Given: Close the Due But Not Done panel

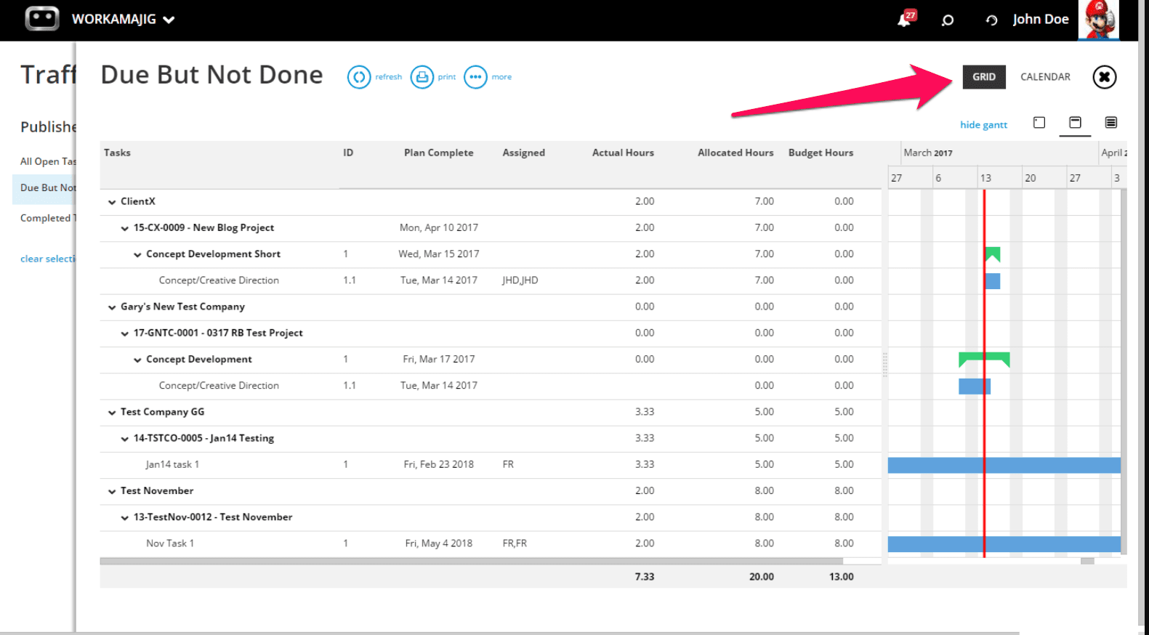Looking at the screenshot, I should (x=1104, y=77).
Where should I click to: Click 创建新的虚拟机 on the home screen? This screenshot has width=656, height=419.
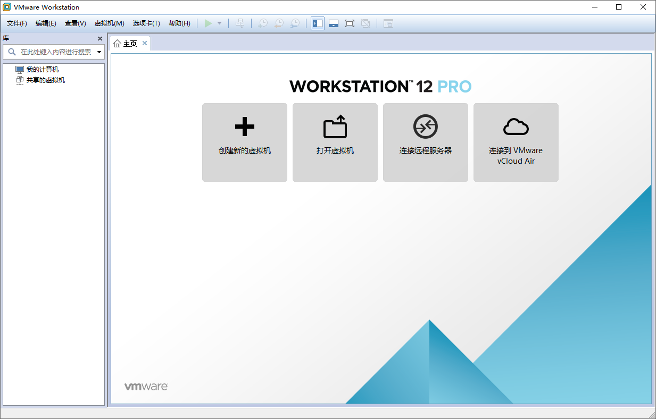pyautogui.click(x=244, y=142)
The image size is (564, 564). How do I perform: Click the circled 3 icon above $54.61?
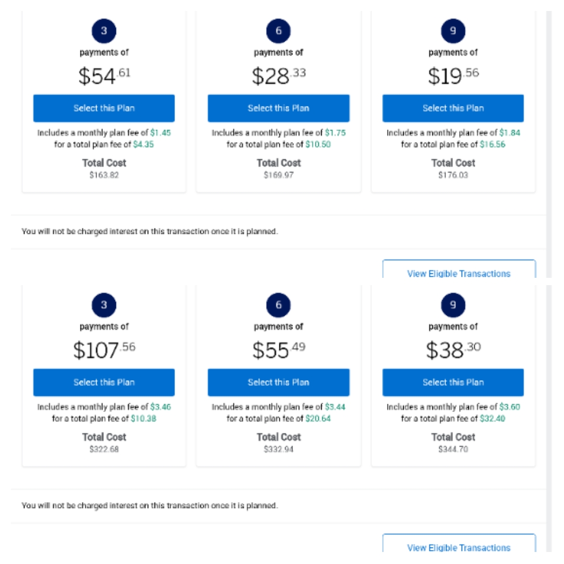point(104,31)
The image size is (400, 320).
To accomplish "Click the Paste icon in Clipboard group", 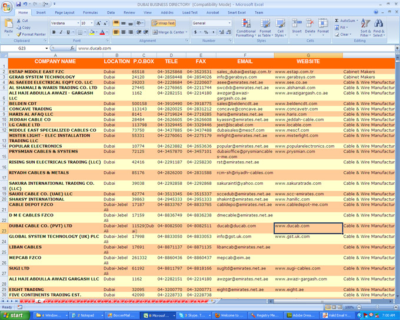I will pyautogui.click(x=8, y=25).

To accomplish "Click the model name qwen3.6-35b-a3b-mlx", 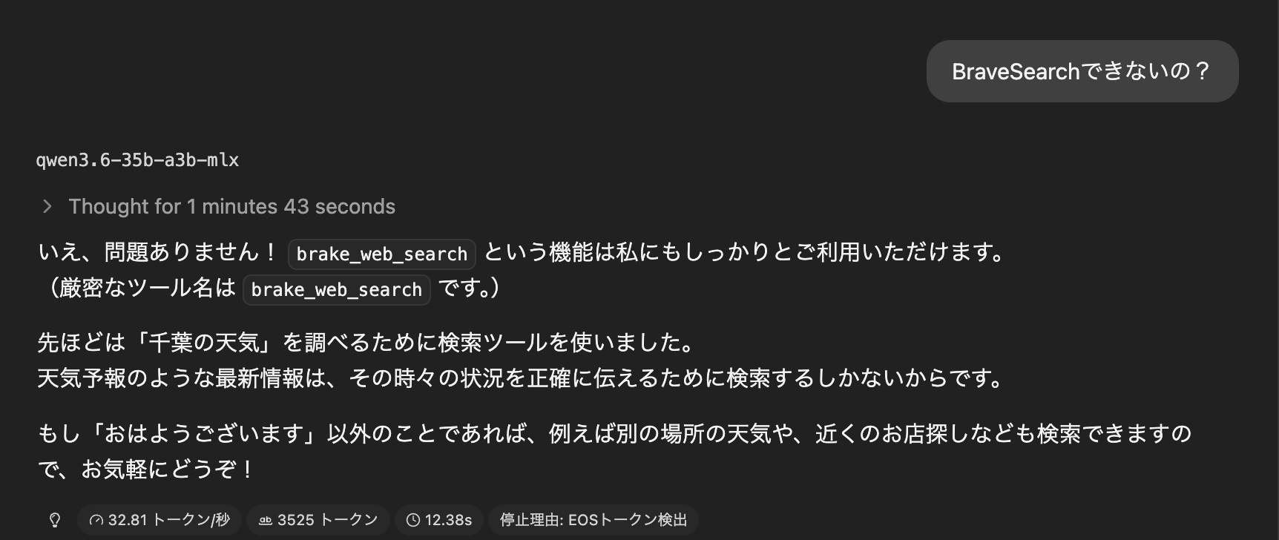I will [138, 159].

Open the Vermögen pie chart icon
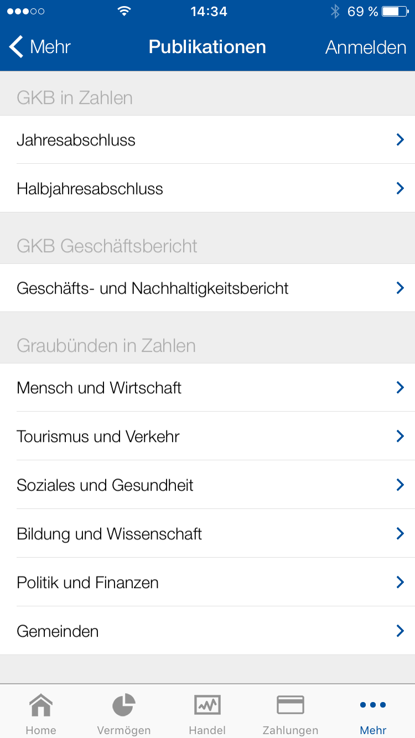124,705
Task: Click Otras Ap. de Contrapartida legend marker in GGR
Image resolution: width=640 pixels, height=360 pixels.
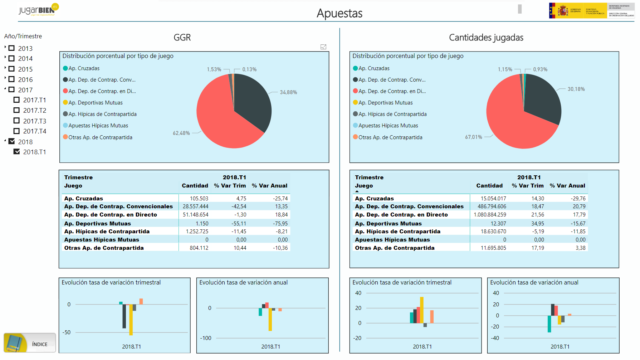Action: [x=65, y=137]
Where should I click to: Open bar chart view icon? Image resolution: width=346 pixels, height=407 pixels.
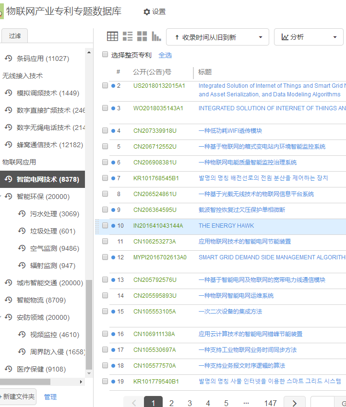156,36
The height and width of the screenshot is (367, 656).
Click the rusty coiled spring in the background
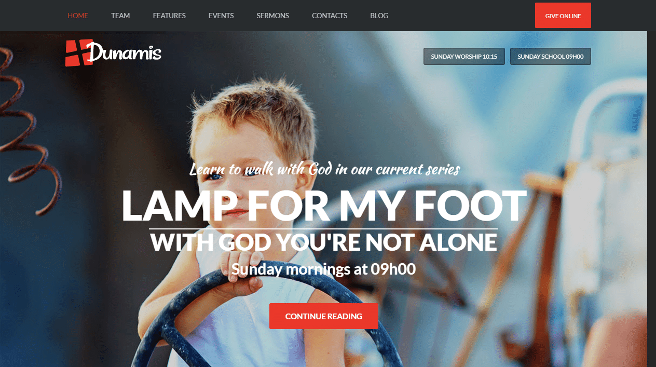[x=26, y=130]
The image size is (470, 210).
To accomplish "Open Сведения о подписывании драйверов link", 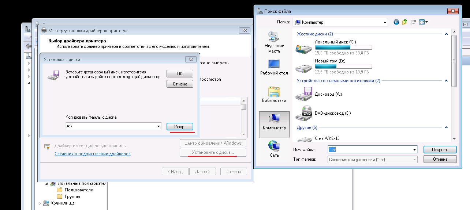I will pos(92,154).
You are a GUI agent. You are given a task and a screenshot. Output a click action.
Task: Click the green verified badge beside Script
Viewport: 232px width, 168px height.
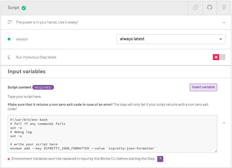coord(24,8)
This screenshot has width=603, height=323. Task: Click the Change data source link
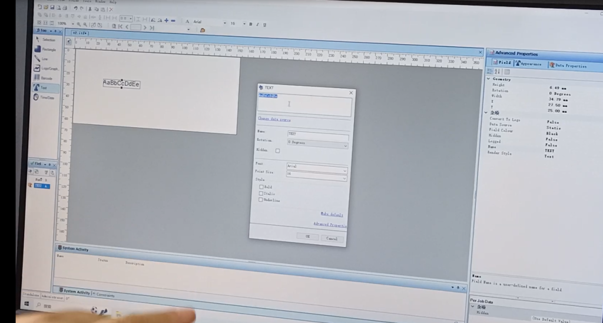coord(274,119)
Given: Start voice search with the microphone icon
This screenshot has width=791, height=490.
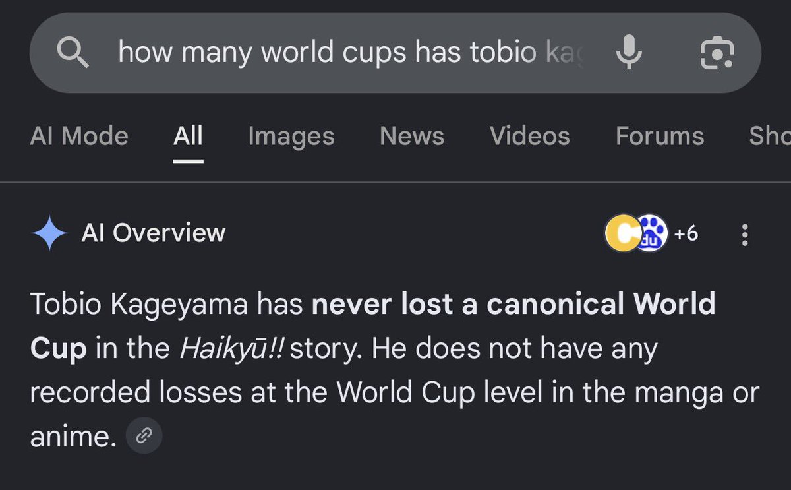Looking at the screenshot, I should [629, 52].

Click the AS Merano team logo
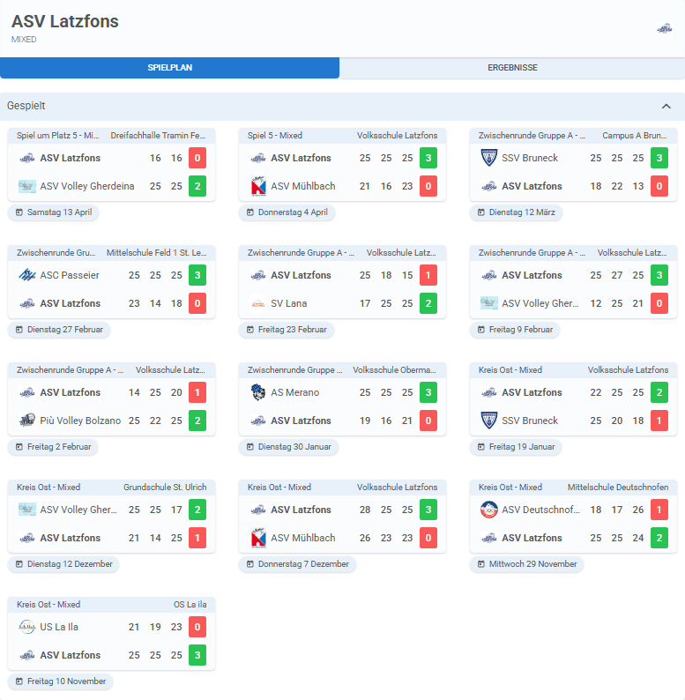coord(258,392)
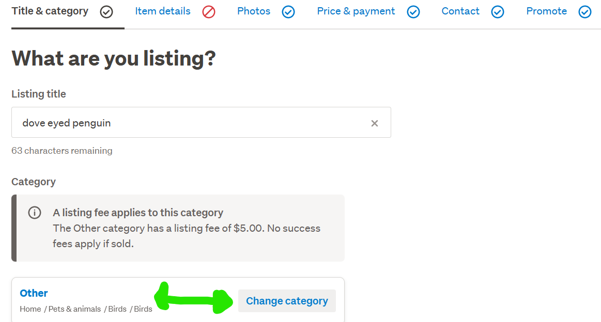Screen dimensions: 601x322
Task: Open the Title & category tab
Action: click(50, 11)
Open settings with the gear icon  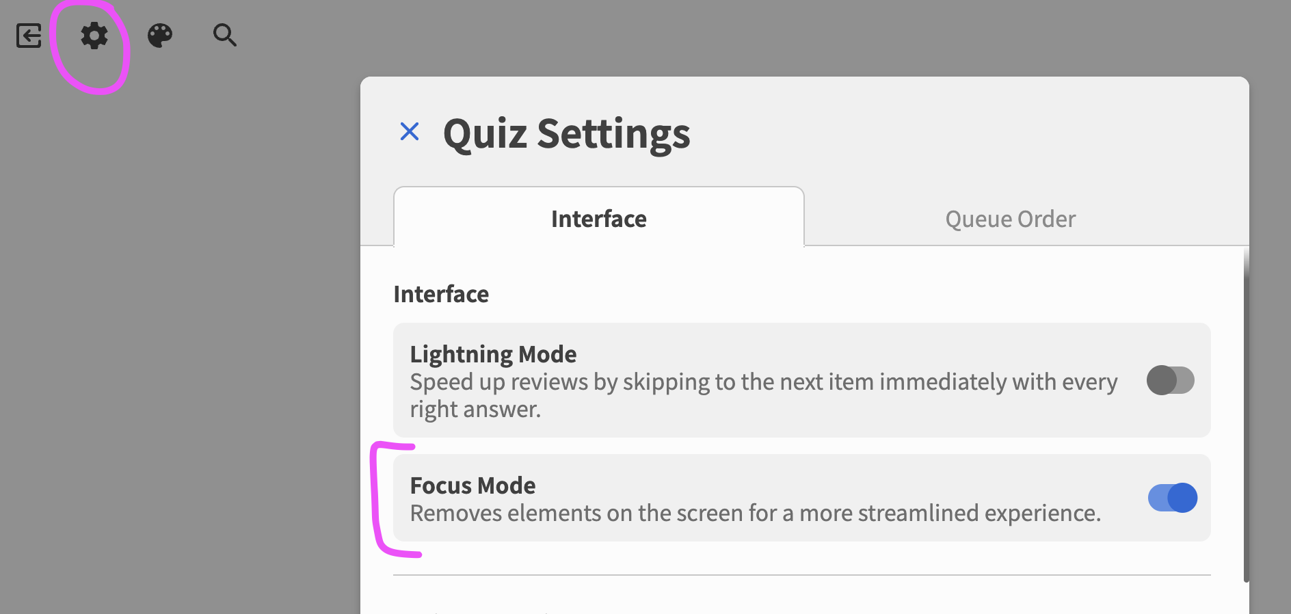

◆ HOW TO COMPLETE THIS TASK ◆
Please retype only the lines from the line that holds "Click the AS Merano team logo" through the end of the records, exactly as they stand, and drop every picture.

◆ EXERCISE RESULT ◆
Click the AS Merano team logo
coord(258,392)
Screen dimensions: 601x322
Task: Open the Title & category tab
Action: click(50, 11)
Open settings with the gear icon  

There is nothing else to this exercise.